Il Barolo, definito “il re dei vini e il vino dei re“, è uno splendido vino rosso piemontese, tra i fiori all’occhiello dell’enologia italiana. In undici comuni delle Langhe, produttori saldamente legati al territorio trasformano il Nebbiolo, l’ultima uva rossa della stagione ad essere raccolta, trasformandolo in uno dei vini più apprezzati nel mondo.
Il nome Nebbiolo deriva dalla nebbia, che nel periodo di raccolta dell‘uva , prende forma lungo gli argini del fiume Tanaro, si addensa e sale fino ai vigneti, quelli che stanno tra i primi contrafforti. Con l’andar della stagione la nebbia può raggiungere perfino i campanili dei paesi arroccati. Blu è il colore degli acini, resi opachi dalla pruina, una preziosa sostanza cerosa che si autoproduce per proteggere il frutto dal sole e per far scivolare via l’acqua piovana.
Già nel Medioevo e nei secoli successivi il Barolo continuò a conquistarsi la fama di vino regale. Era infatti consuetudine di sovrani, oltre che di moltissimi nobili, arricchire con classiche bottiglie bordolesi e borgognone scure, le proprie mense. Si racconta che il Barolo fu spesso presente sulla tavola di Luigi XIV, ma grandi estimatori ne furono anche il re Carlo Alberto, i Marchesi di Saluzzo e quelli del Monferrato, Maria Cristina di Savoia.

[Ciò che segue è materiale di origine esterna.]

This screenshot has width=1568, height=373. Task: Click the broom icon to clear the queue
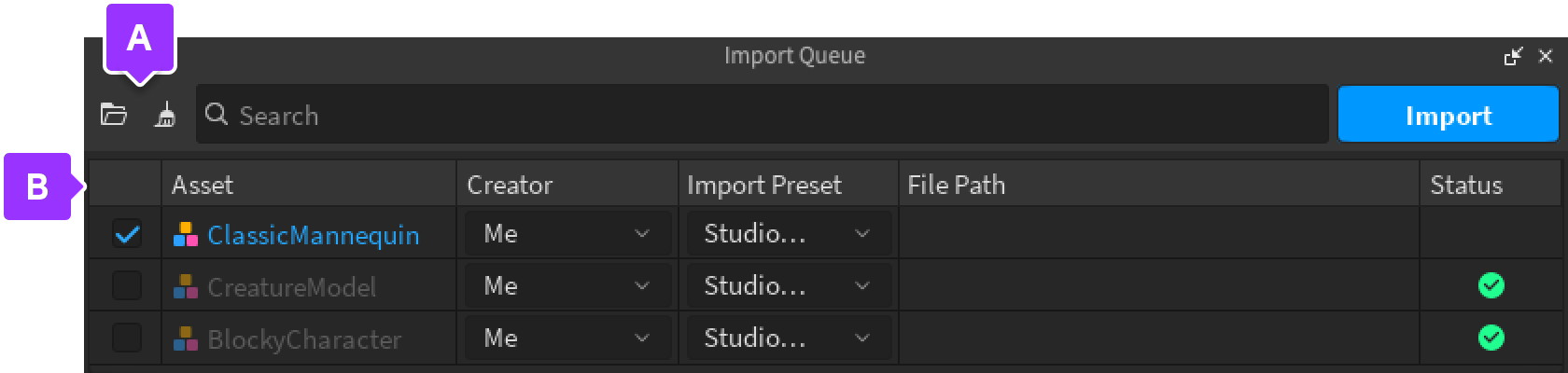click(165, 115)
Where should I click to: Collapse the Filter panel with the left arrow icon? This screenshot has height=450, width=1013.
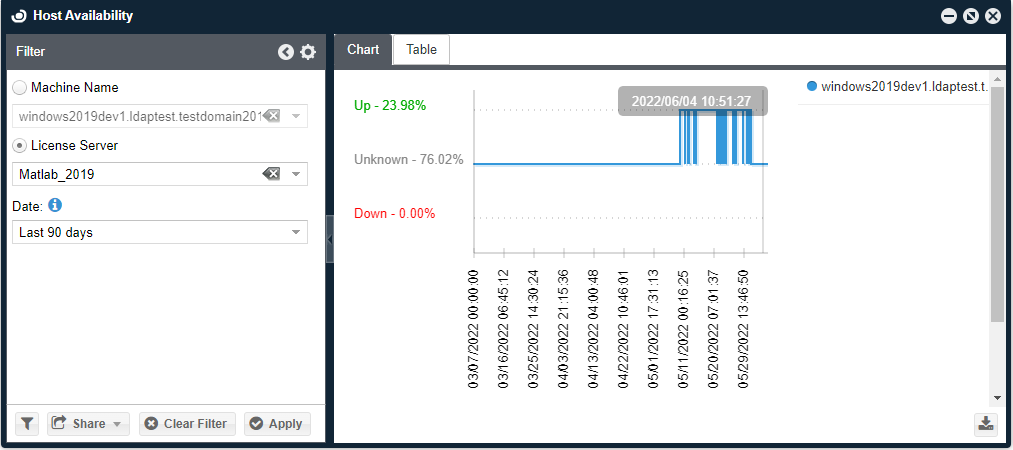pyautogui.click(x=286, y=52)
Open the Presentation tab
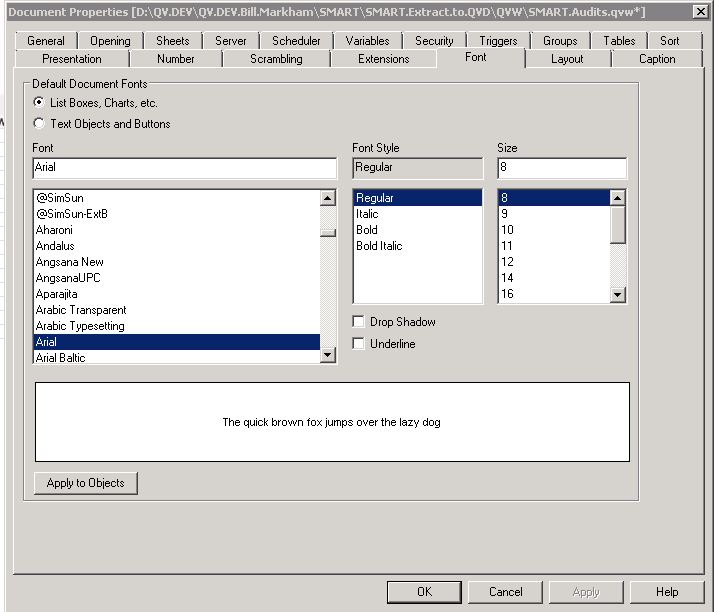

Camillo Benso Conte di Cavour, infatti, soleva offrire dei pranzi nei quali il vino trionfava. Egli si dedicò personalmente, nella tenuta di Grinzane, alla produzione del Barolo, conseguendo ottimi risultati. In breve tempo divenne un viticoltore espertissimo ed il Barolo dei suoi vigneti poteva competere con i migliori vini francesi.
Si coltiva su circa 5mila ettari, sembrano tanti ma sono solo la metà dei vigneti coltivatti con il Dolcetto e un decimo di quelli con cui cresce la Barbera. Non tutto il Nebbiolo viene trasformato in Barolo, ma dà vita anche al Langhe Nebbiolo doc, Nebbiolo d’Alba doc, Langhe Rosso doc e Roero doc. Inoltre con la stessa uva nasce anche un altro vino principe delle Langhe, il Barbaresco docg. Fatte le sottrazioni occupa quindi 1500 ettari circa.
Ha colore granato pieno e intenso, profumo al contempo fruttato e speziato; sia al naso, sia in bocca ricorda i piccoli frutti rossi, le ciliegie sotto spirito e la confettura, ma regala anche suggestioni di rosa e viola appassita, cannella e pepe, noce moscata, vaniglia e talvolta liquirizia, cacao, tabacco e cuoio. Deve invecchiare almeno tre anni, di cui uno e mezzo in legno di rovere, e solo dopo cinque può fregiarsi della “Riserva”.
E’ uno dei più classici vini da arrosti, specie di carni rosse e accompagna aquisitamente la selvaggina. Tipici nelle Langhe il ”brasato al Barolo” e la ”lepre al civet” realizzati con abbondante dose di questo grande e intramontabile vino. Ottimo con i formaggi a pasta dura e piccante, come il Castelmagno o anche fuori pasto, come grande vino da meditazione.